• **Text segment**:
####################

And I first shared it actually in here.
Now it was probably eight years ago that I first shared in here.
I've shared it once or twice.
So in this story, she's seven years old.
She's hiding in a closet terrified after an eye.
unexpected attack by her drunk and enraged father.
Little girl's praying, help, I can't take it anymore.
She opens her eyes to see a fairy in a haze of blue with a glittering wand.
And she lets the fairy know how her father's been beating her and her mother doesn't help
and how she feels like they both wish that she was dead.
The fairy listens with tears in her eyes and then tells her that while she can't make all
this pain disappear, she can help her get through it this time.
this time by helping her to forget and then to remember later when she's able to handle it.
So with the wave of the wand, the good fairy said,
I'm going to send things into different parts of your body and they're going to hold them for you
until you feel strong enough to let them move freely again.
And she explained that she was going to tighten and dull her pelvis and her belly.
She was going to constrict her heart and throat and protect her from feeling the raw intensity of her hurt and fear
and from feeling her brokenheartedness.
Sona read you the last part.

####################

• **Provided data**:
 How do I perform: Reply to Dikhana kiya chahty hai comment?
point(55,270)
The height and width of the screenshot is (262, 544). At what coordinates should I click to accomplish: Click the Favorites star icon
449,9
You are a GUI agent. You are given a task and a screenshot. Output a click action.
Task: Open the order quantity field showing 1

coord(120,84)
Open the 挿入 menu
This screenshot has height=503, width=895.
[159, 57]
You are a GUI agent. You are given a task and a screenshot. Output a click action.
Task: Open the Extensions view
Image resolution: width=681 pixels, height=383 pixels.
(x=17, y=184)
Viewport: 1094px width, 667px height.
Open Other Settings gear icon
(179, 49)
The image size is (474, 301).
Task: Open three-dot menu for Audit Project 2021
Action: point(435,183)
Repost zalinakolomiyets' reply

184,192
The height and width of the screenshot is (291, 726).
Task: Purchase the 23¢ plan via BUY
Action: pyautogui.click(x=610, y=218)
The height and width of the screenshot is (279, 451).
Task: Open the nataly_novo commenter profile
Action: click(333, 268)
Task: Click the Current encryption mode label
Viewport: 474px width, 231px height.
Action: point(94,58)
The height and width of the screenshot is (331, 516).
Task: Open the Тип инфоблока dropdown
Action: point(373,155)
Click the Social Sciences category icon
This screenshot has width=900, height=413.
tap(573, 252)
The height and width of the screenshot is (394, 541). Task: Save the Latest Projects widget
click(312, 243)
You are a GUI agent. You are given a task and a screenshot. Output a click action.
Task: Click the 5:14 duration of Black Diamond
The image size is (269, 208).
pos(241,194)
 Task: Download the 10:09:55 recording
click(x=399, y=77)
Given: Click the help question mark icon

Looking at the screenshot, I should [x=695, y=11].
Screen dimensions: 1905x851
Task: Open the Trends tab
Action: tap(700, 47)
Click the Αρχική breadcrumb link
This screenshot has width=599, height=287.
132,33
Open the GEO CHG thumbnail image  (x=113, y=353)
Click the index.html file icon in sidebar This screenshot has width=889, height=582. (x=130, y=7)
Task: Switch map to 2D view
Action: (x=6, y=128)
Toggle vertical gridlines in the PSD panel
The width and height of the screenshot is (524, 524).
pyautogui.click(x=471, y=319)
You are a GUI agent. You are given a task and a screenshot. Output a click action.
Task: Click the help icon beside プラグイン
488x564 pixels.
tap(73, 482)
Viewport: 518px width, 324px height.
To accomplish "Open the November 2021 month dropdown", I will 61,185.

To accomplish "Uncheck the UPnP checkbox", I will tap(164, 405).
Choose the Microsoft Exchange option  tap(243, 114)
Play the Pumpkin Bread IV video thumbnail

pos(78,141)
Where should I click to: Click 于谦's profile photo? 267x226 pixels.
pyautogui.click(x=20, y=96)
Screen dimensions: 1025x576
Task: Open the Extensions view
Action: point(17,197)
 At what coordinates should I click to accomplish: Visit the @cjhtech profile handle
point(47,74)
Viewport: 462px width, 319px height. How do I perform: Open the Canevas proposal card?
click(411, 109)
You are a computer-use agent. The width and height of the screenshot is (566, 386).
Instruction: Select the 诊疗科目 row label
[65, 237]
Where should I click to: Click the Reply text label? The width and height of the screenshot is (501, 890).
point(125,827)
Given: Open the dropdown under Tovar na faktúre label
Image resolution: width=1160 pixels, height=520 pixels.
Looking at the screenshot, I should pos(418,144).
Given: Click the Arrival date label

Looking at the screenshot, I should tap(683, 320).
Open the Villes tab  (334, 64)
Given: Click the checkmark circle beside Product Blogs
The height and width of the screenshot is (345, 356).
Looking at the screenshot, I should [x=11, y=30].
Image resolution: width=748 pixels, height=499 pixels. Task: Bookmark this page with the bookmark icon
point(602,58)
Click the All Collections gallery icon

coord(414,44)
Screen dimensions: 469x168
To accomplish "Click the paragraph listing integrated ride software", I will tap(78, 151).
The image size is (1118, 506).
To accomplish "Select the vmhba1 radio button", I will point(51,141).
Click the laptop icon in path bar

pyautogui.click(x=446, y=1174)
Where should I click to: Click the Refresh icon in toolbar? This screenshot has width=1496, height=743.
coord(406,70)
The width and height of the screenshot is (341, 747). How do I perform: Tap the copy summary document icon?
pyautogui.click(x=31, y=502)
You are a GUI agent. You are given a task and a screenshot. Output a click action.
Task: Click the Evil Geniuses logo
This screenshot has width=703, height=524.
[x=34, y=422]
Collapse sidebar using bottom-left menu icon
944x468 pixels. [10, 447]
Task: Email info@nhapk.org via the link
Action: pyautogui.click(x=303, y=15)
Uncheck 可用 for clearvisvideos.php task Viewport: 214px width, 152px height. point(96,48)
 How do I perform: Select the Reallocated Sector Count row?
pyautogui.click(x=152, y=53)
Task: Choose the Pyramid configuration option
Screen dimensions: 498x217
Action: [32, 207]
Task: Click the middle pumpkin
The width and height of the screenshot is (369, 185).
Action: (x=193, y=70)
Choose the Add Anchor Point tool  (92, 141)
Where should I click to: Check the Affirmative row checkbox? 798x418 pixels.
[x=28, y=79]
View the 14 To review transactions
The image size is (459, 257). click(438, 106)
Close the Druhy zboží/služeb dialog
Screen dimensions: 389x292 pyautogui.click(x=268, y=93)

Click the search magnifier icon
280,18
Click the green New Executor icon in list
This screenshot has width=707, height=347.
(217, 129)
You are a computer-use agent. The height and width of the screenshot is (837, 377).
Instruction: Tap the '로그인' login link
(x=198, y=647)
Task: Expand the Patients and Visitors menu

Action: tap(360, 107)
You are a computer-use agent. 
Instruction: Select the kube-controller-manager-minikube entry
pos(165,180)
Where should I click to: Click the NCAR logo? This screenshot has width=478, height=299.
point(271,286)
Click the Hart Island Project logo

####################

• **What this exercise asks**:
**A.** In the story of the girl and the fairy, why does the fairy have the girl forget rather than end her pain? Explain in one to three sentences.
**B.** Print the passage of the story of the girl and the fairy between "So in this story, she's" and "a glittering wand.", inclusive.
The material plays no part in this work.

• **Task responses**:
**A.** The fairy cannot make all the pain disappear. She can help the girl get through it this time by having her forget and then remember later, once she is able to handle it.

**B.**
So in this story, she's seven years old.
She's hiding in a closet terrified after an eye.
unexpected attack by her drunk and enraged father.
Little girl's praying, help, I can't take it anymore.
She opens her eyes to see a fairy in a haze of blue with a glittering wand.